We have designed and synthesized mixed backbone oligonucleotides (MBOs) containing 2′-5′-ribo-and 3′-5′-deoxyribonucleotide segments. Thermal melting studies of the phosphodiester MBOs (three 2′-5′ linkages at each end) with the complementary 3′-5′-DNA and -RNA target strands suggest that 2′-5′-ribonucleoside incorporation into 3′-5′-oligodeoxyribonucleotides reduces binding to the target strands compared with an all 3′-5′-oligodeoxyribonucleotide of the same sequence and length.
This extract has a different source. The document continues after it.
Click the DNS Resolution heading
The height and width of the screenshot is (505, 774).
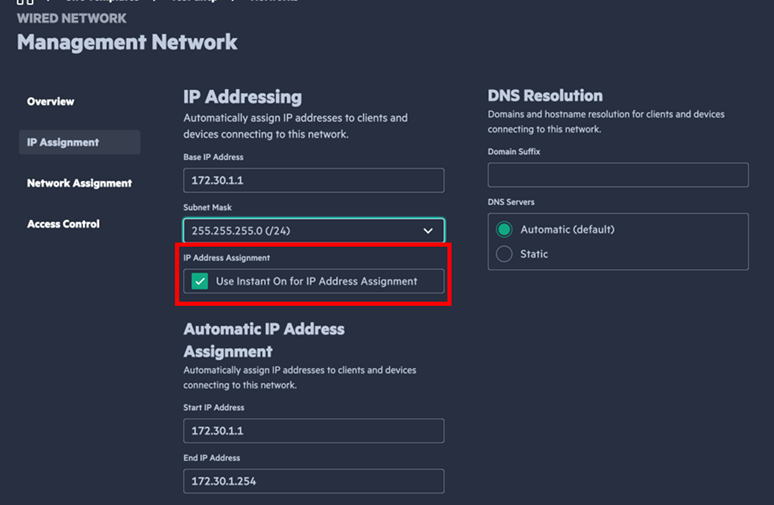tap(545, 96)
Increasing the number of 2′-5′ linkages (from six to nine) further reduces binding to the DNA target strand more than the RNA target strand [Kandimalla,E.R. and Agrawal,S. (1996) Nucleic Acids Symp. Ser., 35, 125-126]. Phosphorothioate (PS) analogs of MBOs destabilize the duplex with the DNA target strand more than the duplex with the RNA target strand. Circular dichroism studies indicate that the duplexes of MBOs with the DNA and RNA target strands have spectral characteristics of both A-and B-type conformations. Compared with the control oligonucleotide, MBOs exhibit moderately higher stability against snake venom phosphodiesterase, S1 nuclease and in fetal calf serum. Although 2′-5′ modification does not evoke RNase H activity, this modification does not effect the RNase H activation property of the 3′-5′-deoxyribonucleotide segment adjacent to the modification. In vitro studies with MBOs suggest that they have lesser effects on cell proliferation, clotting prolongation and hemolytic complement lysis than do control PS oligodeoxyribonucleotides. PS analogs of MBOs show HIV-1 inhibition comparable with that of a control PS oligodeoxyribonucleotide with all 3′-5′ linkages. The current results suggest that a limited number of 2′-5′ linkages could be used in conjunction with PS oligonucleotides to further modulate the properties of antisense oligonucleotides as therapeutic agents.